Speaking of sound, I don't know what the hell's going on with the sound at church gig number two.  The sound coming out of the board (listening with headphones) does not equal the sound coming out of the main speakers.  They've changed something between the jacks on the floor where I plug in and the PA.  My best guess is that the right channel has been turned off and it's mono, and I'm still trying to run stereo.  After the mass, I took my mic and tried panning it hard left and then hard right, and I couldn't tell the difference.  I'm not saying I'm a good sound man, but stacking everything in the band on a mono send (as opposed to spreading it out in a stereo mix) is not going to give better results.  We'll see.

davidfreemanmusic.net

Saturday, January 15, 2011

Zydeco-Birmingham


I played last night/this morning with Yacht Rock Schooner at Zydeco in Birmingham.  It's the first time we've played there.


The room itself was pretty crappy.  Low ceiling, hollow stage, plywood floor.  The sound was vastly different depending on where you were on stage--where I was (downstage left) was pretty good, but the drums and the opposite of the stage were evidently PAINFULLY loud and washy.  The hollow stage made for some weird low end harmonics.  It was just flat hard to hear for most of the guys in the band.  Actually, the dressing room behind the stage was probably the best place!  I hung out there on the tunes I wasn't playing, and I could hear everybody well.

__Records excerpted from a collection__
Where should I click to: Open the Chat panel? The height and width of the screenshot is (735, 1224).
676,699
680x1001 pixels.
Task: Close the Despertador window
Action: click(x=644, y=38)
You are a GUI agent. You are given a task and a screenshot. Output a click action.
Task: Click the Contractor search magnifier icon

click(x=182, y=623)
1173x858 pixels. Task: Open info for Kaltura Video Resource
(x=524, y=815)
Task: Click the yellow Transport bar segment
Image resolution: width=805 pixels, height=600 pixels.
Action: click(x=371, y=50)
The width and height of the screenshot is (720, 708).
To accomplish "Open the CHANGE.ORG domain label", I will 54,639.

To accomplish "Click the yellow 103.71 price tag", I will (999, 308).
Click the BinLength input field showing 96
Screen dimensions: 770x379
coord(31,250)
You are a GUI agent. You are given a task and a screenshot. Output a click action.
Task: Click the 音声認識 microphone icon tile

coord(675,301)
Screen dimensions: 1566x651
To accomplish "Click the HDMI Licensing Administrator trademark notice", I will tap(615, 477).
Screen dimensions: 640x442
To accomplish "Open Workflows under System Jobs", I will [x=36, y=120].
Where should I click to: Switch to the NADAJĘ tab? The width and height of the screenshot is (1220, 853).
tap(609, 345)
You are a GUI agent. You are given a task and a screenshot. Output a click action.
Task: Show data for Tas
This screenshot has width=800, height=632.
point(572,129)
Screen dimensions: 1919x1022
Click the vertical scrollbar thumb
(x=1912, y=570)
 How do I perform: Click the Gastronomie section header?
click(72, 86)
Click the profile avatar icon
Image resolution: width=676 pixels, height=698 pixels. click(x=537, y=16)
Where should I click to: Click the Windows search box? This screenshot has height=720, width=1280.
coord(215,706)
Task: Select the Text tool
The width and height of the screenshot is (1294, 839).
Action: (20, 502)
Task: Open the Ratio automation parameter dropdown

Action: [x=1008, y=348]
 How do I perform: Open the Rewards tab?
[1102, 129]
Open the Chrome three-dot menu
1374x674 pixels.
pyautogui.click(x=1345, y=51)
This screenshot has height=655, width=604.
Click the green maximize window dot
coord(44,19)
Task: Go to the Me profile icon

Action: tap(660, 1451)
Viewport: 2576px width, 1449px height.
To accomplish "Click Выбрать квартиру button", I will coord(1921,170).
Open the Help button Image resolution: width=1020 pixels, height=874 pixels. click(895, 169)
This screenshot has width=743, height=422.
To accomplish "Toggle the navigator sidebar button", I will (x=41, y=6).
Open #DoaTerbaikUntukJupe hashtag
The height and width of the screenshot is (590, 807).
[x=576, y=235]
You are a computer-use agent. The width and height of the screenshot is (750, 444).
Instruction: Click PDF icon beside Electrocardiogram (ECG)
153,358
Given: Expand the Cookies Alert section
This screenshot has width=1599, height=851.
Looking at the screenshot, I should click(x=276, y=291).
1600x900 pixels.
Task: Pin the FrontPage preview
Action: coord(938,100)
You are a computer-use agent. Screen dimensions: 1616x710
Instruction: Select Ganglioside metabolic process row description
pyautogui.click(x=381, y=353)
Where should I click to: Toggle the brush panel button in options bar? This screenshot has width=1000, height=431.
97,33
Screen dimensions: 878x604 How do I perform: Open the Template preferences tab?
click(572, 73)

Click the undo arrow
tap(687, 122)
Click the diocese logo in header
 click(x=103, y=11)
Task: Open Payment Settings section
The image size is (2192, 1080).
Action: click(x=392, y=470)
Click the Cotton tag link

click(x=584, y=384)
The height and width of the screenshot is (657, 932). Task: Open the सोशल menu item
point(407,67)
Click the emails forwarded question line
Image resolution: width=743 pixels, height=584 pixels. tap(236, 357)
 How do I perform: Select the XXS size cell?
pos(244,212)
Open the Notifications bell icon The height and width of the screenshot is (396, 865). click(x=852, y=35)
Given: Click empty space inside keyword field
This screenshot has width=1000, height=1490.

__Work to do__
According to the post, where on stage was the writer standing during the Zydeco show?

__Task solution__
Downstage left.